Knowing what I know now, I can easily say that most people should be able to look towards huge long-term improvements on this medication, and properly assess the concerns of people who never stuck it out because they were going on easy thinking about meds and their effects.  Never expect to pop a pill and have life sort itself out.  You have to be active in analysing your history and the psycho-social to make productive changes.
It can be difficult to break long-standing habits of thought and behaviour.  This takes time.  It doesn’t help, either, that people with conditions like bipolar are often faced with a social environment that is unwittingly detrimental to their health.  It’s a society thing, where I’ve come across mental health professionals who are dangerously naïve in their approach to the diagnosed.  The successful bipolar on Abilify has to take an holistic approach, looking at making changes in every aspect of their lives because the chances are that it was the life you led that brought you to the brink.
Today, I’m still in recovery, but the medics are very optimistic about the future.  But to get here takes time and education.  Bipolar can be an impatient condition: you want things to happen in the here and now.  But substantial recovery takes time and effort and sometimes even pain.  It’s not easy to take an objective look at who you are and remain as compassionate to and realistic about yourself as you need to be.
Society doesn’t often give the criticism to most people that it should.  We can be intensely resistant to the kind of change that’s needed to get people as healthy as they can be.  Sometimes it’s necessary, like with old thoughts and behaviours, to break off from some people.  We’re all different and have different ways of relating to others.  I’ve found that some of my closest friends were also some of the most damaging and limiting people in my life.  They were part of the old me, since I’ve come to see for myself that they cling onto old ideas – bad ideas – simply because it’s all they know.  But they are part of the problem because while you can change, the people around you usually don’t want to change along with you, or wouldn’t know how to if they tried.  Sometimes it’s best all round to make painful short-term changes in the long-term interests of everyone.

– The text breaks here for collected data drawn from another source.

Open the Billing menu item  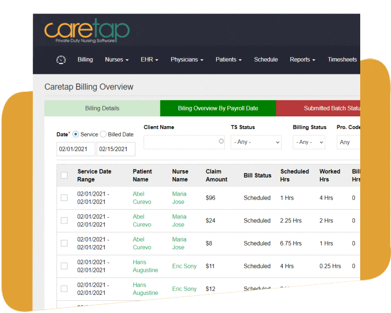pos(85,60)
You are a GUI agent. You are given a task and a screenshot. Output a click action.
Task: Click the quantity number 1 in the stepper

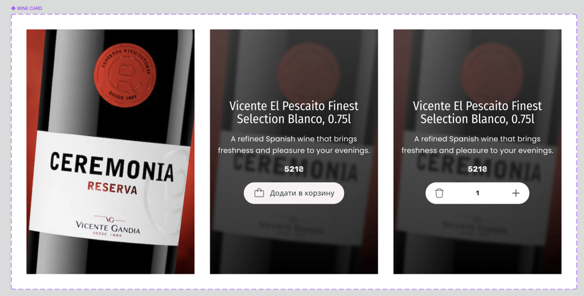[x=477, y=193]
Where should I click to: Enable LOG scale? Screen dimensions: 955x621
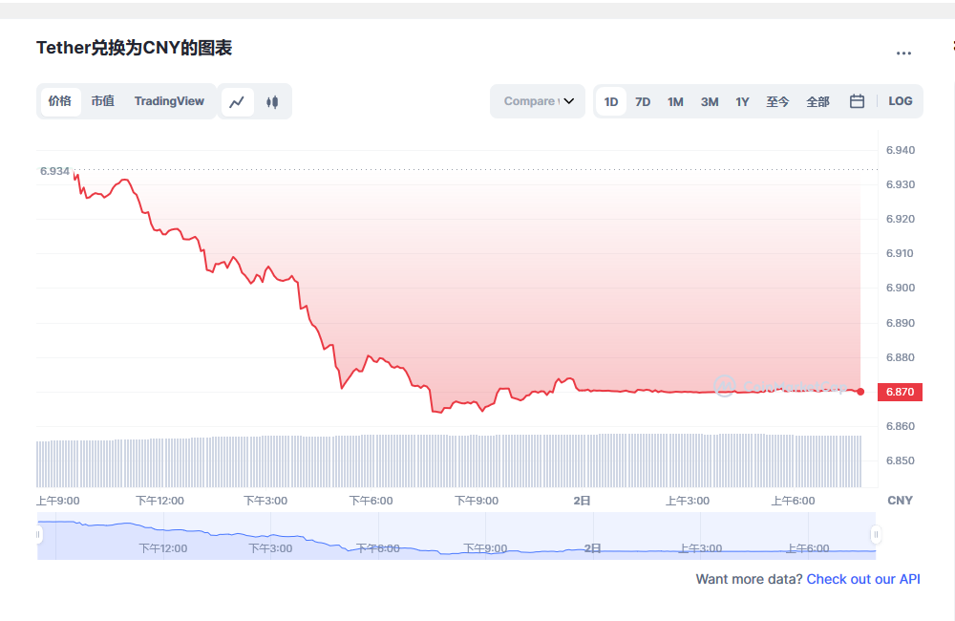pos(900,100)
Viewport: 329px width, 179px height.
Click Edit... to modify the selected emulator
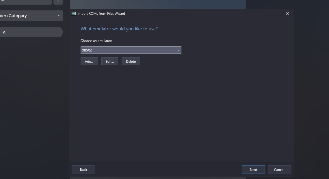110,61
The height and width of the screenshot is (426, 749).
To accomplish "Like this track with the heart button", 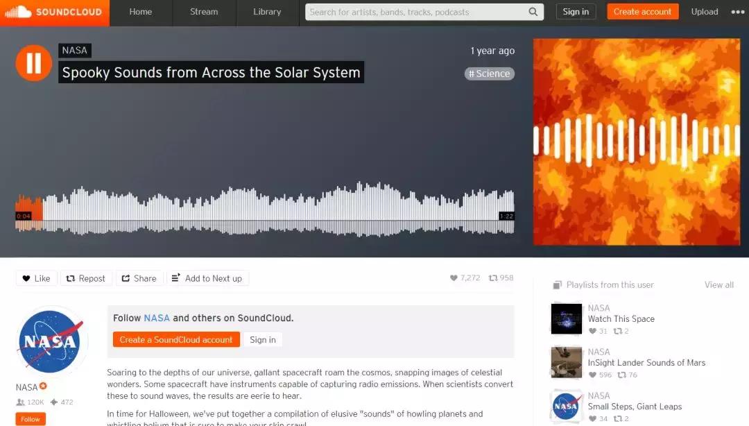I will (x=36, y=278).
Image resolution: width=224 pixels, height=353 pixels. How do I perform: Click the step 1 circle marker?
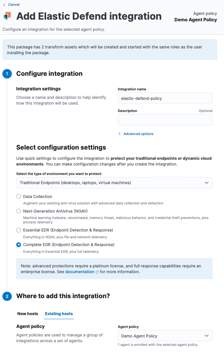tap(7, 74)
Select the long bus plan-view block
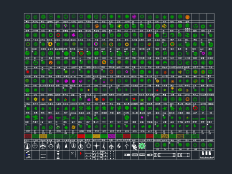Viewport: 232px width, 174px height. click(165, 155)
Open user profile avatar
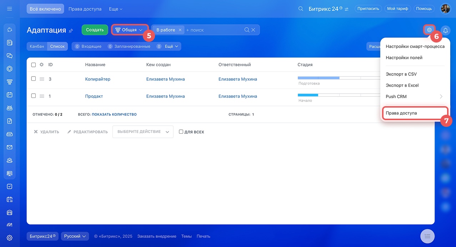This screenshot has width=456, height=247. [445, 9]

Mental illness is essentially about bad ideas.  For the diagnosed, there needs to be a reassessment of how we think about our conditions, our lives and our environment.  We need to take a longer-term view of how we get back to being fully-functioning members of society.  That’s implicates the general public, too, because if it’s ill-informed such a recovery is difficult, if not impossible.
We’re essentially now in an information age that is not serving us well enough.  There needs to be improvements in the quality of information about the importance of personal history and the psycho-social.  We need to improve how such knowledge reaches people and work on improving the public’s ability to use such data effectively.
Abilify is a good medication, but it’s only a pill.  There are so many other things to consider and work on in recovery.  Take it, by all means, but be prepared for a long, hard slog and a lot of work.